Scan the records for the word "target". Report each line where it occurs.

[Pixel coordinate grounding data]

= Beginning of Section =

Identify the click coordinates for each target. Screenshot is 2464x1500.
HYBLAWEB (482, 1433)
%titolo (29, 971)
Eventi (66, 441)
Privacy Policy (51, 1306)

= End of Section =
= Beginning of Section =

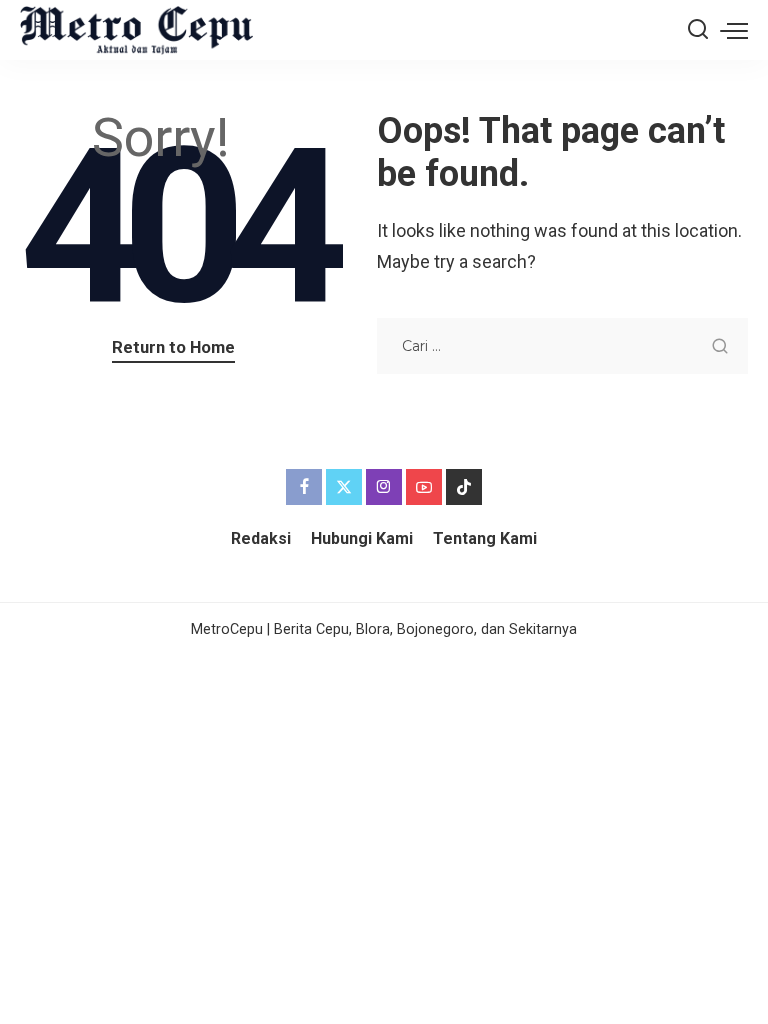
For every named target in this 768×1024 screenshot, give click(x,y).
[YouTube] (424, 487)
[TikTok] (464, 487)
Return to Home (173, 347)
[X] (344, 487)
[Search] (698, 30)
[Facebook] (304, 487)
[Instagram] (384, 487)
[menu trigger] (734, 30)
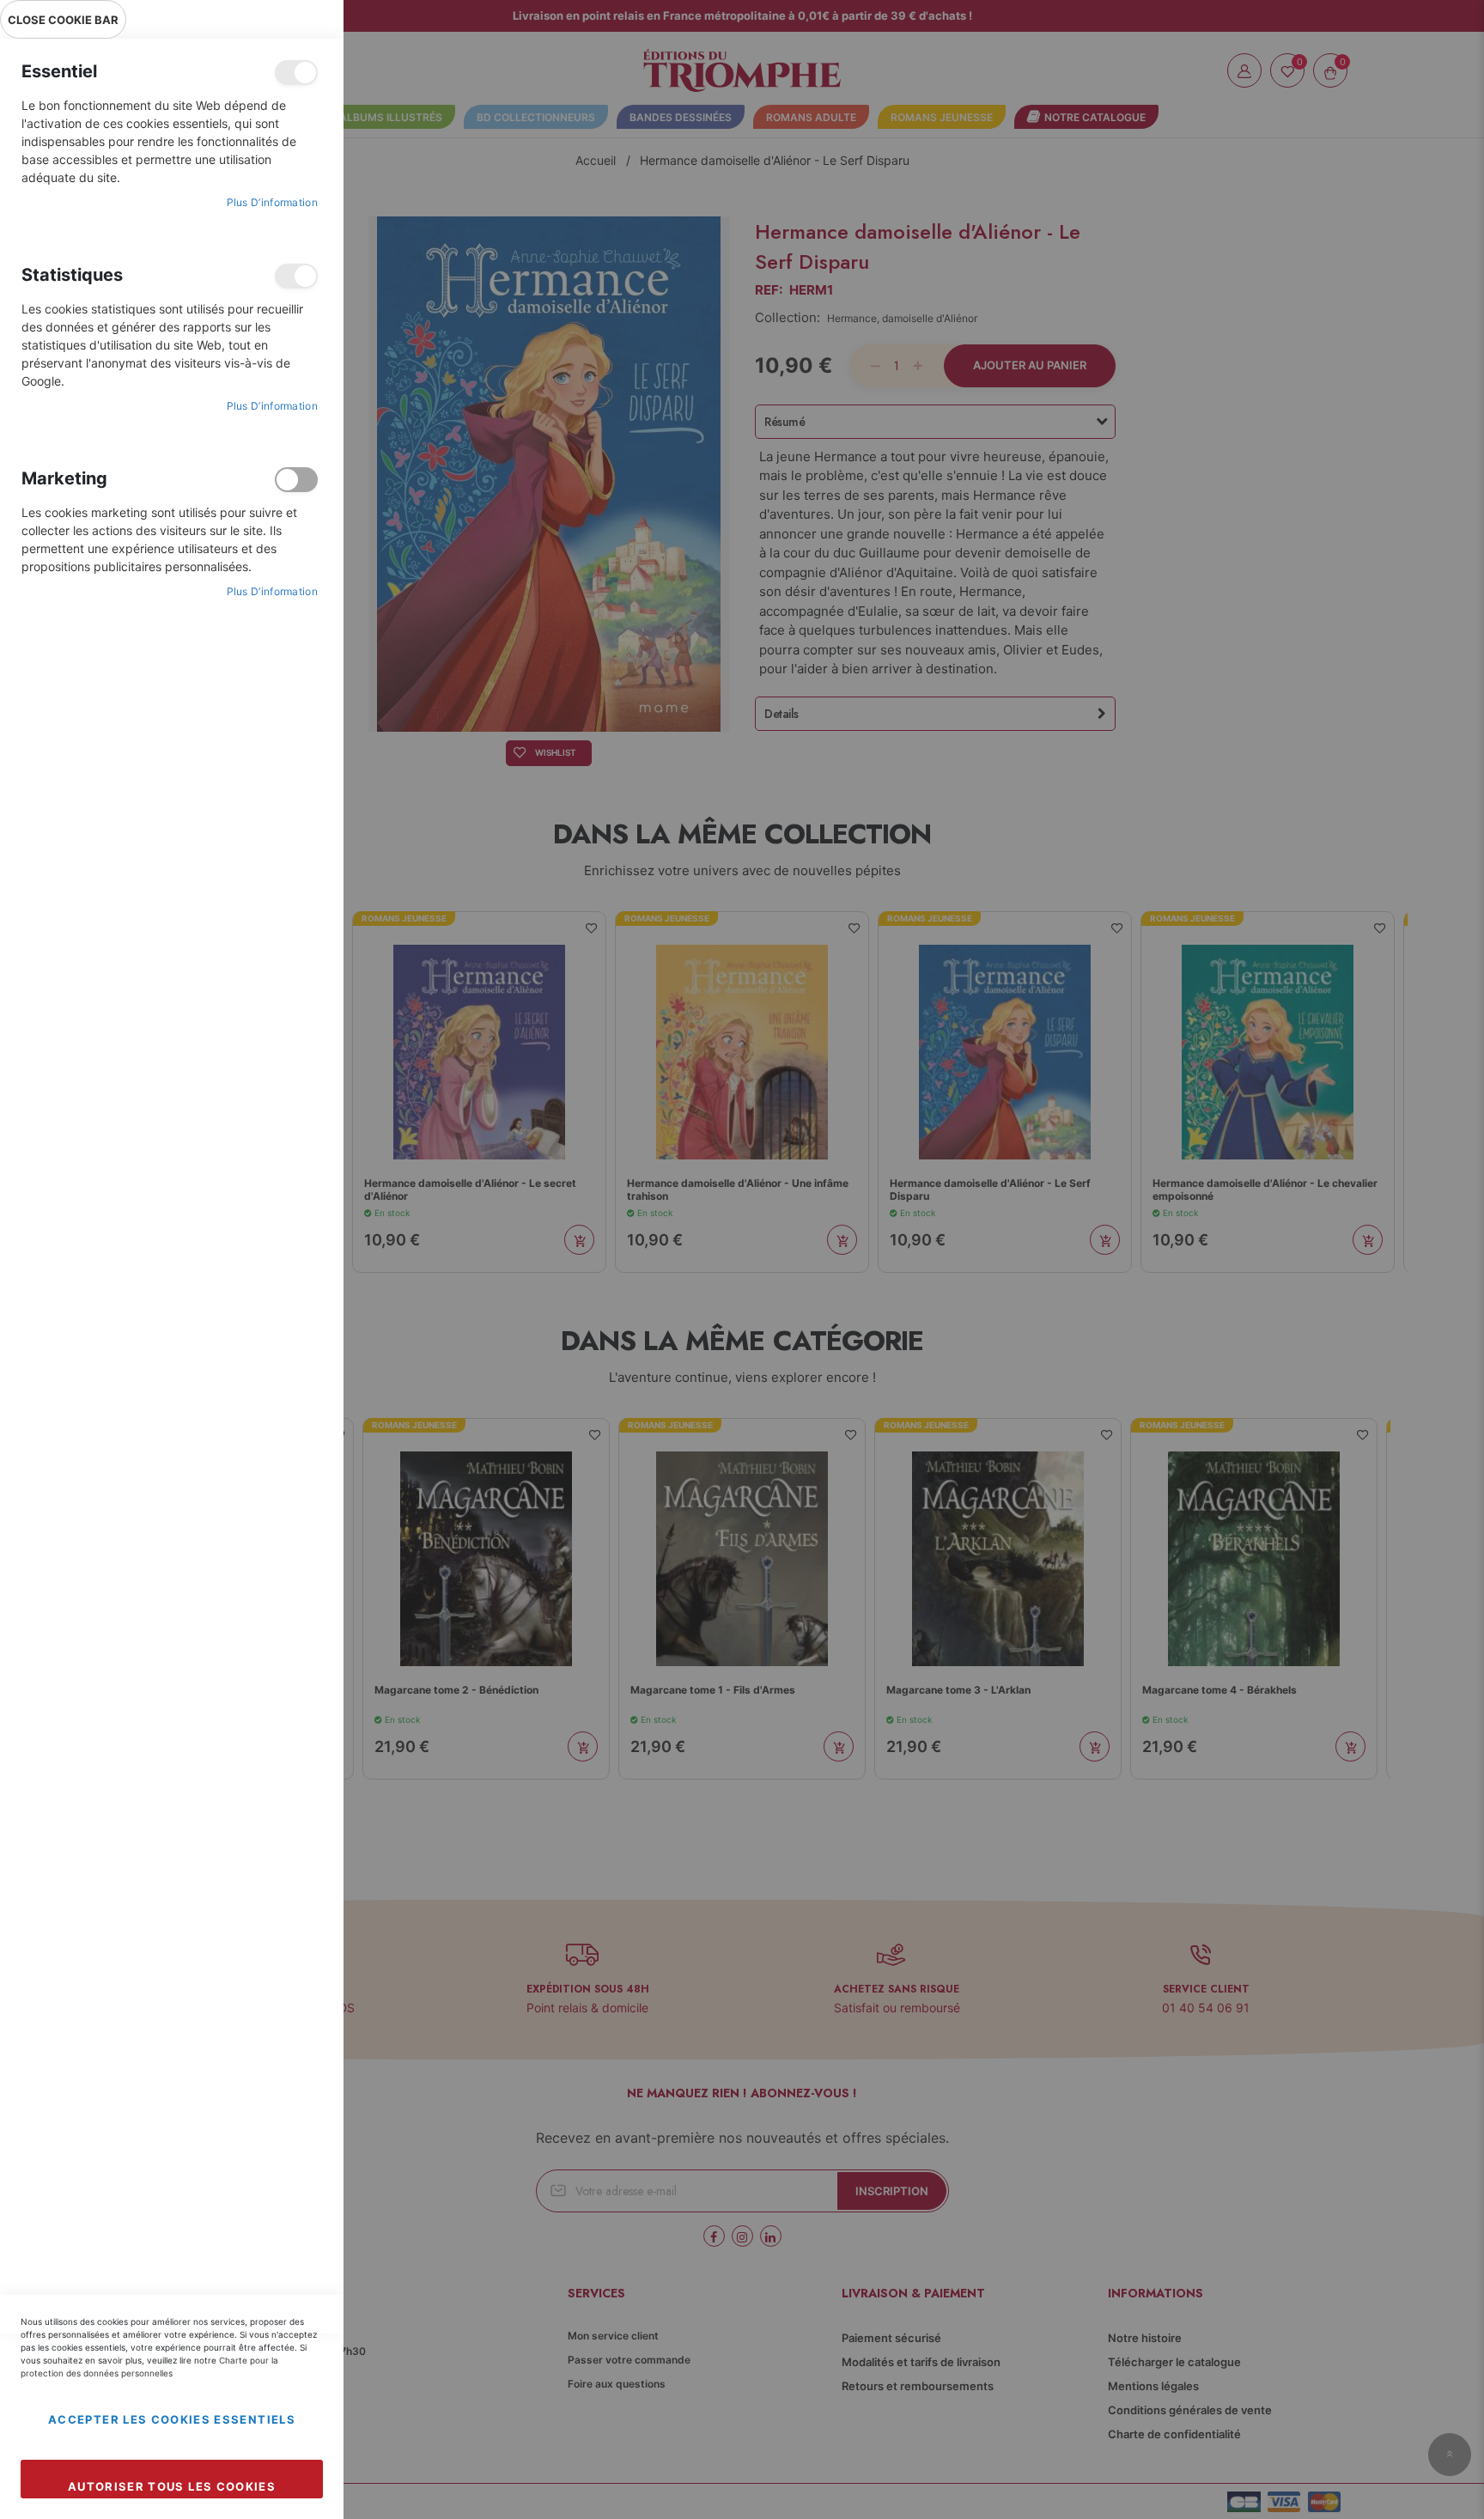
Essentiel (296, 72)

= End of Section =

▶ Task answer
Identify the click coordinates for each target. Screenshot is 2464x1500.
For every named target in this 768×1024 screenshot, give click(x,y).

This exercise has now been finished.